Cuddy sat down in front of him and bent forward, elbows pointed against the wooden surface, hands intertwined. "He took care of Wilson till the end. They were living somewhere along the coast. I have no idea how he pulled that off…" She shook her head, slightly perplexed herself even after all those months she had known him alive. "But he did, Foreman. And I've known all this time."
"He must have changed his name or something." He wondered.
"The way we met…" Her voice broke for a moment. "It was by chance. He had no idea I was working in San Francisco…" She swallowed a lump of tears. "When Wilson died… he was admitted to my ER first." She lowered her stare down to the silky, shiny polished table. "House was there. With him."
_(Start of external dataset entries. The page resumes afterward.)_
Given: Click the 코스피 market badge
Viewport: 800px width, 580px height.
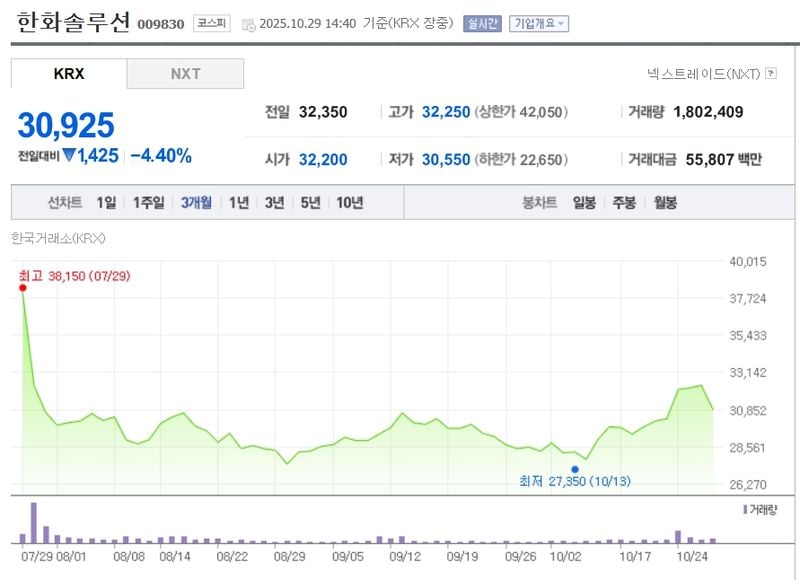Looking at the screenshot, I should 212,23.
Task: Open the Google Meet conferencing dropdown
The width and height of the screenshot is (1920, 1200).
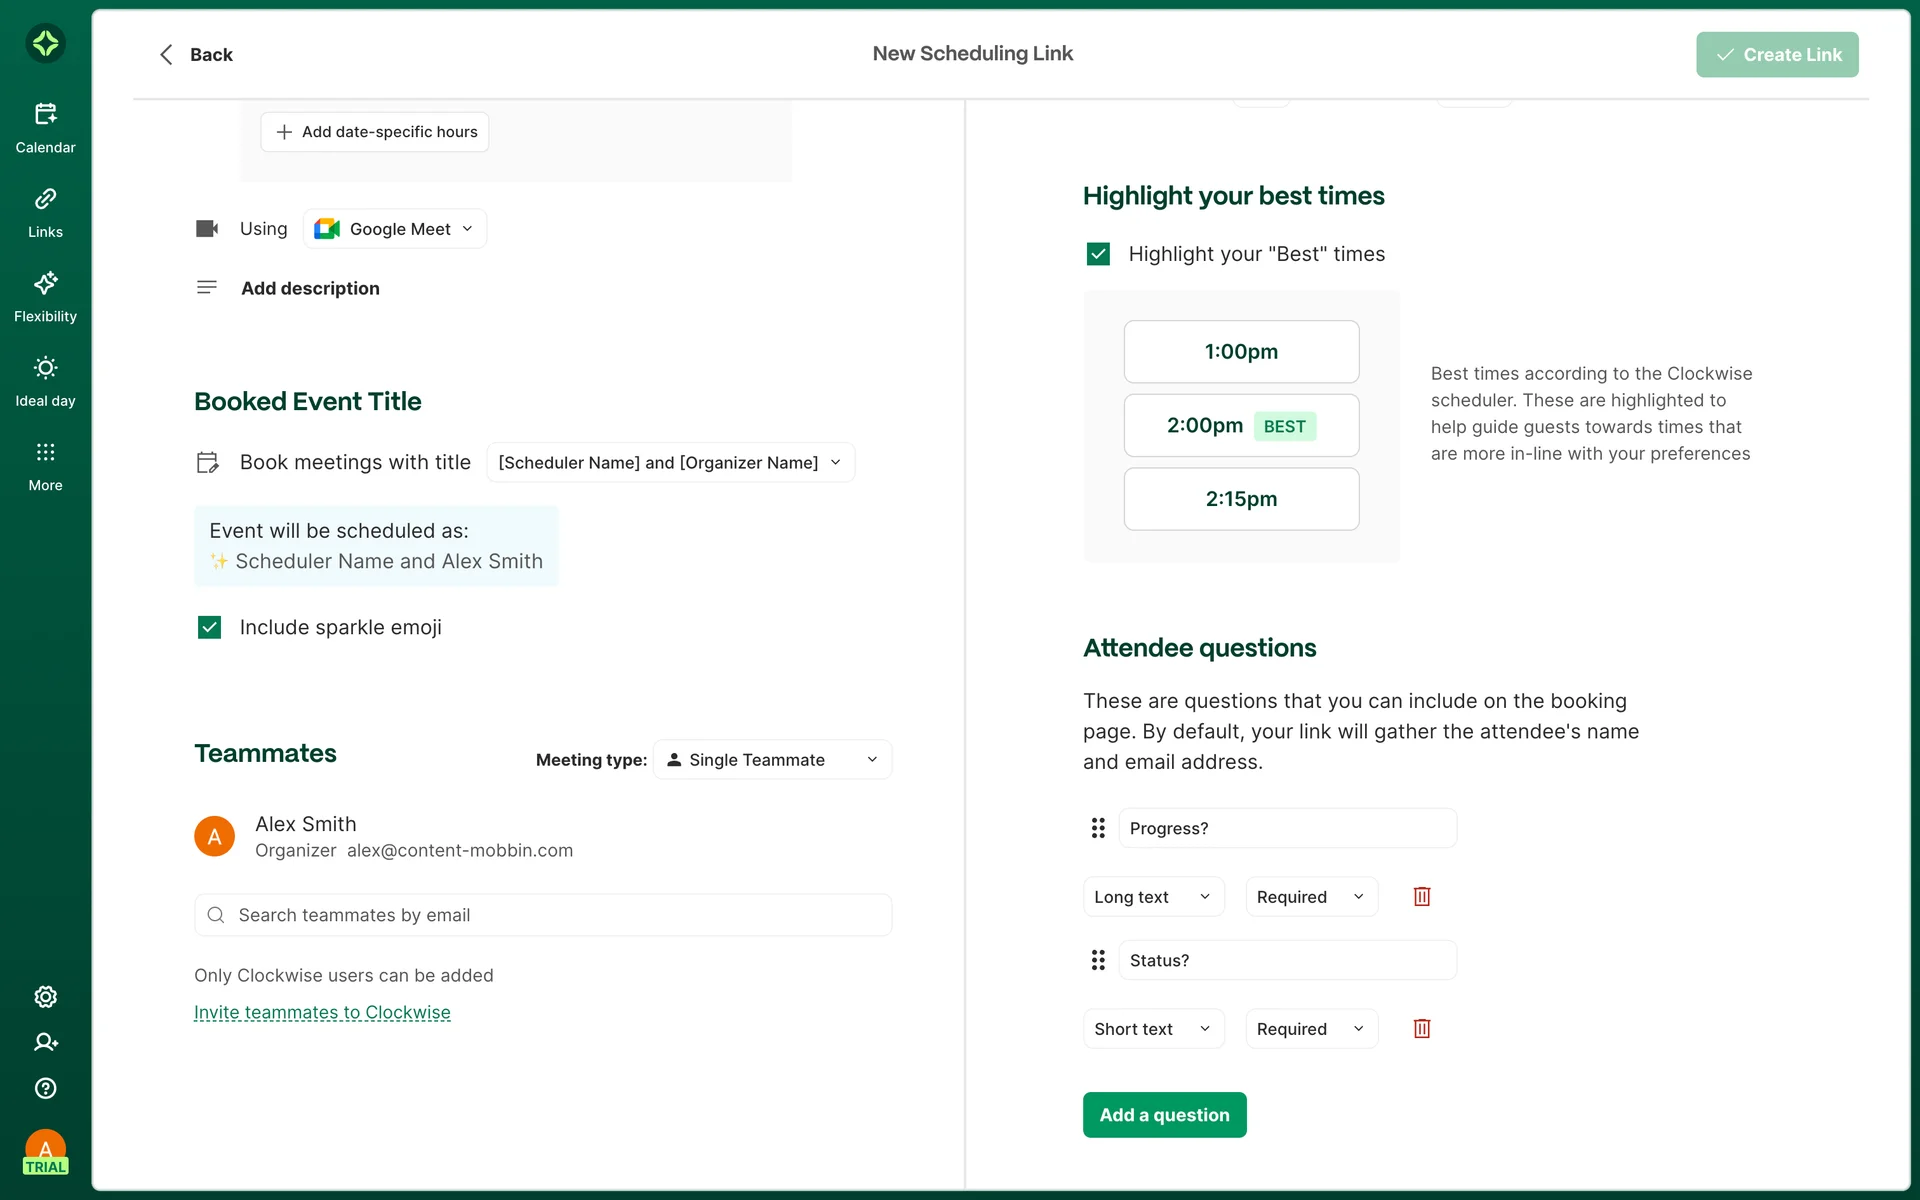Action: point(395,229)
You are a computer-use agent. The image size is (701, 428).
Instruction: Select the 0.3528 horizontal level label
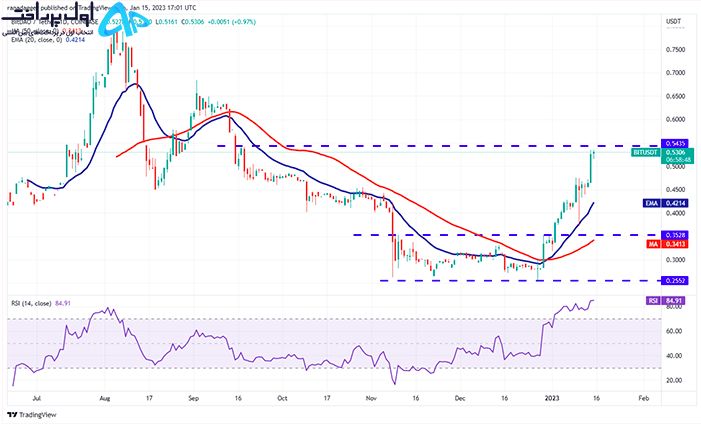(x=675, y=235)
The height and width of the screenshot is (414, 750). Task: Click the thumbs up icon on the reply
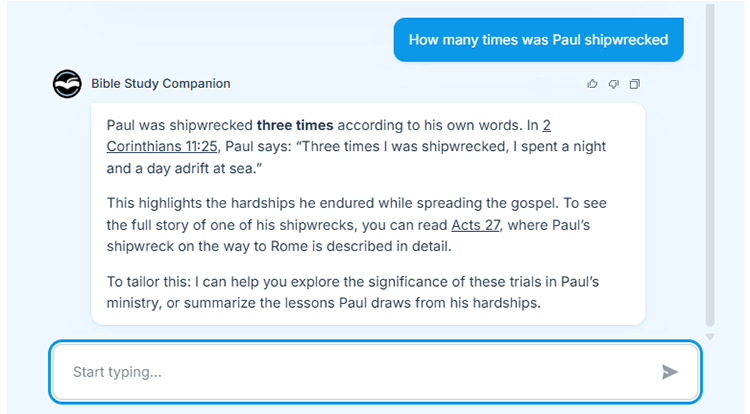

Foreman sat back. "And you saw him." He whispered.
"Not exactly." Cuddy stood again and began pacing the room, hands on her hips. "He tried to kill himself the day after Wilson's death."
"He did. I think he was just… overwhelmed. He jumped off a pier." Cuddy turned back to Foreman, trying to hold on to that very real moment, otherwise she thought she wouldn't believe her own words. "I saw him limp down the boardwalk. I swear I thought I was hallucinating." She shook her head. "But I wasn't. I rushed outside to see if it was him and by the time I got there he'd jumped already."
"And you saved him."
"Yeah. Sort of."
"Where is he now?" Foreman asked.
"That's the problem." Cuddy whispered.